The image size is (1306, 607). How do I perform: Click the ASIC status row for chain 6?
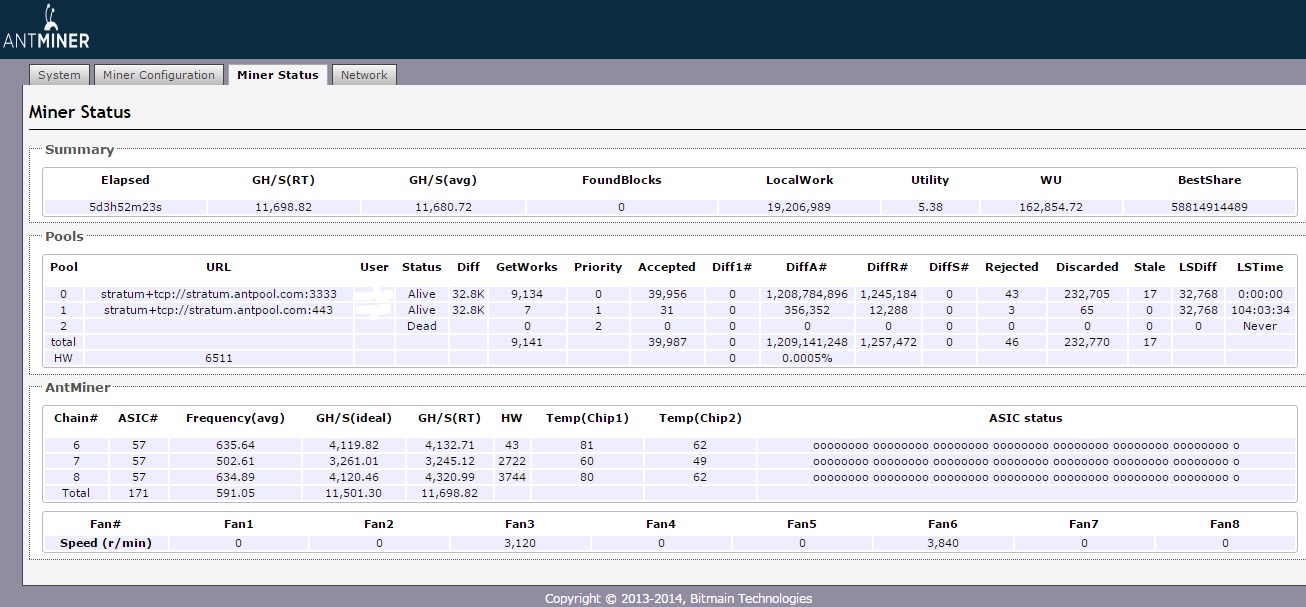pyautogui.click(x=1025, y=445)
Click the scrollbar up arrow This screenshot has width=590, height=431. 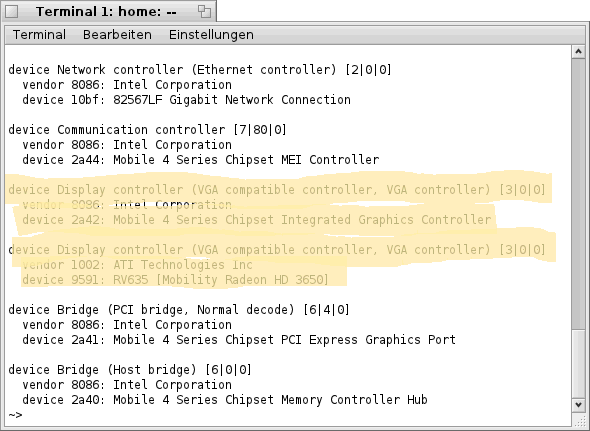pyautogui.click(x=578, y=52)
# # # # # # #
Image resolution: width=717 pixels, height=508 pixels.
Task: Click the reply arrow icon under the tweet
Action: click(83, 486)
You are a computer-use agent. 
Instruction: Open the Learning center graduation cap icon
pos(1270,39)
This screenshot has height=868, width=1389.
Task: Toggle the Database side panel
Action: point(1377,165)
# # # # # # #
Consigne: Recopiez les lignes en partant de celle qui contient « Image resolution: width=717 » et en allant jusqu'à celle qui contient « Action: point(1377,165) », les deux incluses. Remplacez « computer-use agent » par « desktop agent » et ne modifiez rien d'autre.

Corrigé:
Image resolution: width=717 pixels, height=508 pixels.
Task: Click the reply arrow icon under the tweet
Action: click(83, 486)
You are a desktop agent. 
Instruction: Open the Learning center graduation cap icon
pos(1270,39)
This screenshot has height=868, width=1389.
Task: Toggle the Database side panel
Action: point(1377,165)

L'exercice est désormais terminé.